_Records for processing_.
==================================================

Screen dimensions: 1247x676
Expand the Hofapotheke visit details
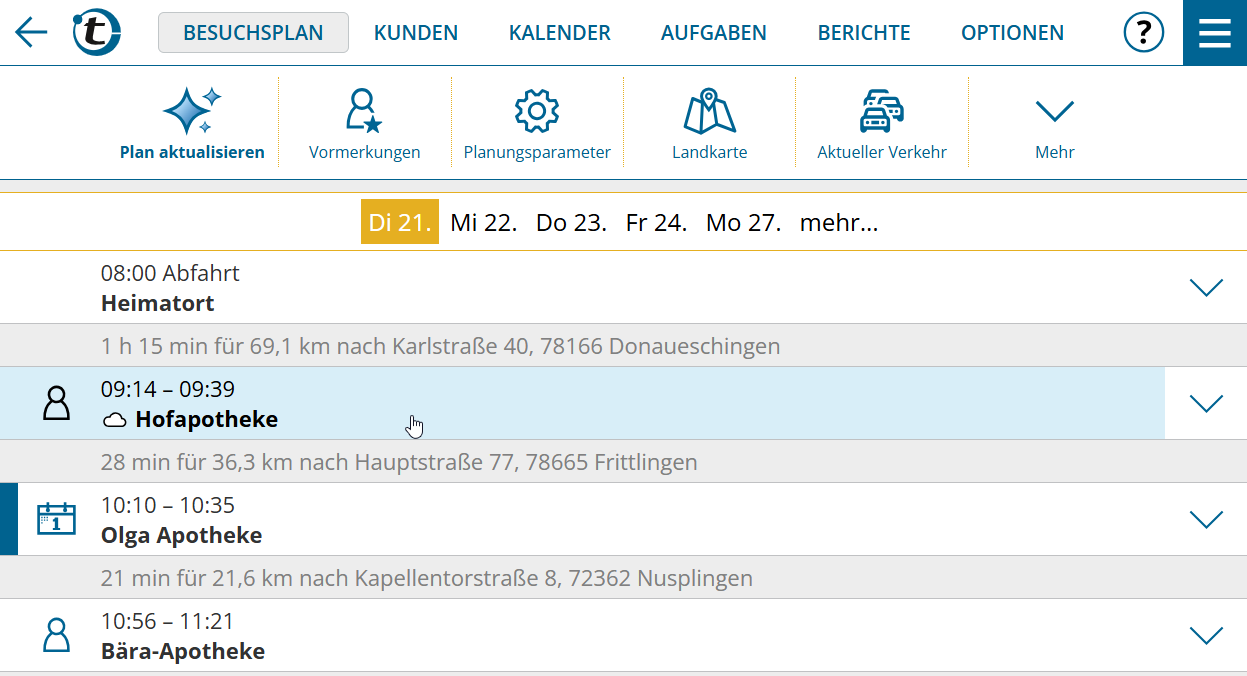(x=1206, y=403)
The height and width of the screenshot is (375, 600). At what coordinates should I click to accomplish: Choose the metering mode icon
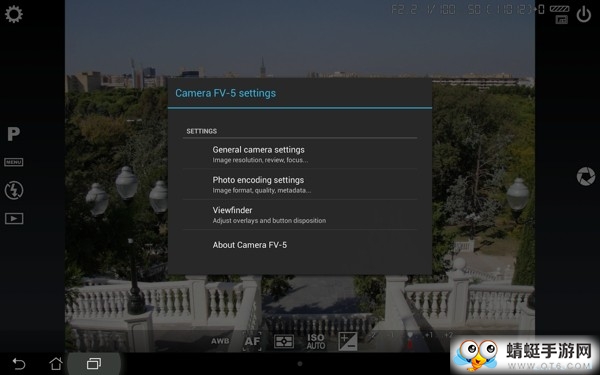[x=284, y=341]
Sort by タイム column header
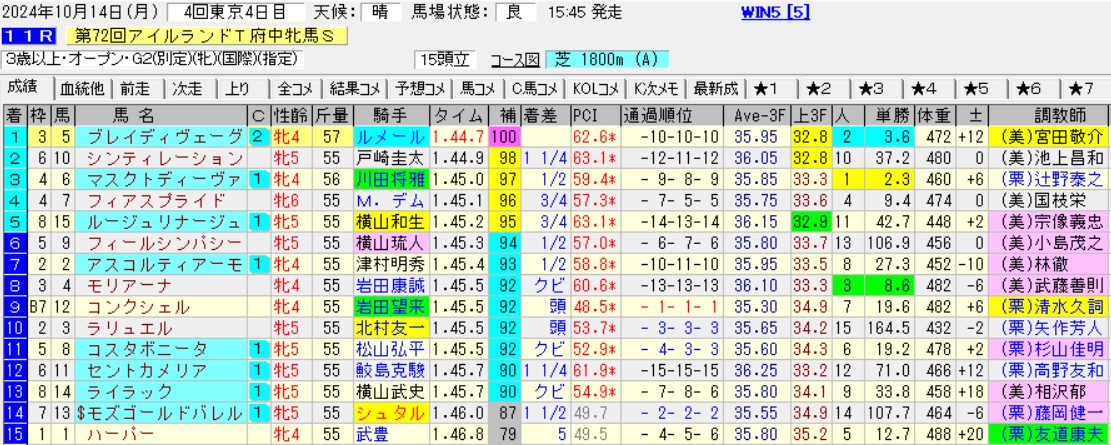Viewport: 1111px width, 445px height. click(462, 114)
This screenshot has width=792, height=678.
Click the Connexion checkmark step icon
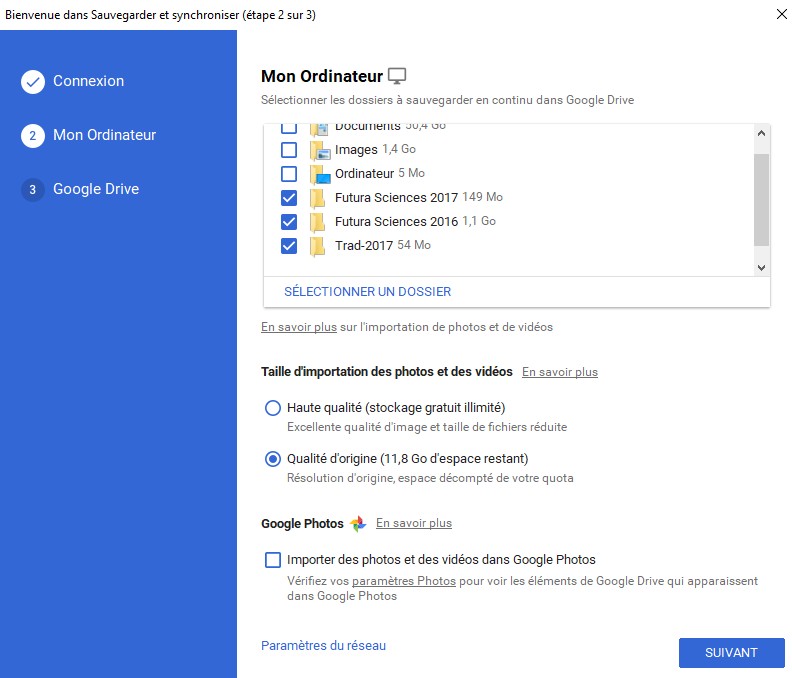point(33,82)
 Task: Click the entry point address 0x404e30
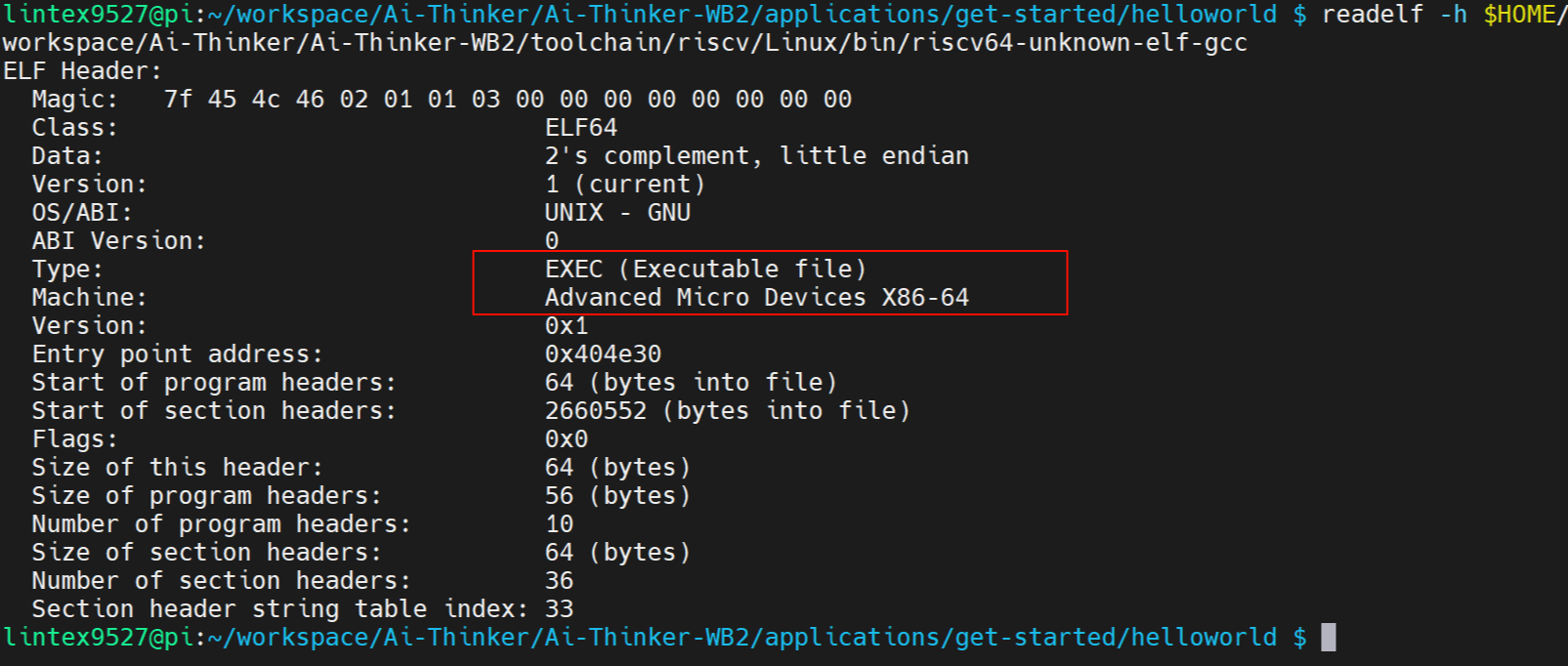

==================================================

_Exercise requirements_.
Omitting the pictures, repeat all entries exactly.

_Solution to this task_.
Screen dimensions: 1247x676
Expand the Hofapotheke visit details
(x=1206, y=403)
The height and width of the screenshot is (375, 600). At what coordinates should I click to accomplish: Choose the metering mode icon
[x=284, y=341]
Sort by タイム column header
Viewport: 1111px width, 445px height. click(462, 114)
This screenshot has width=792, height=678.
Click the Connexion checkmark step icon
point(33,82)
 Task: Click the entry point address 0x404e30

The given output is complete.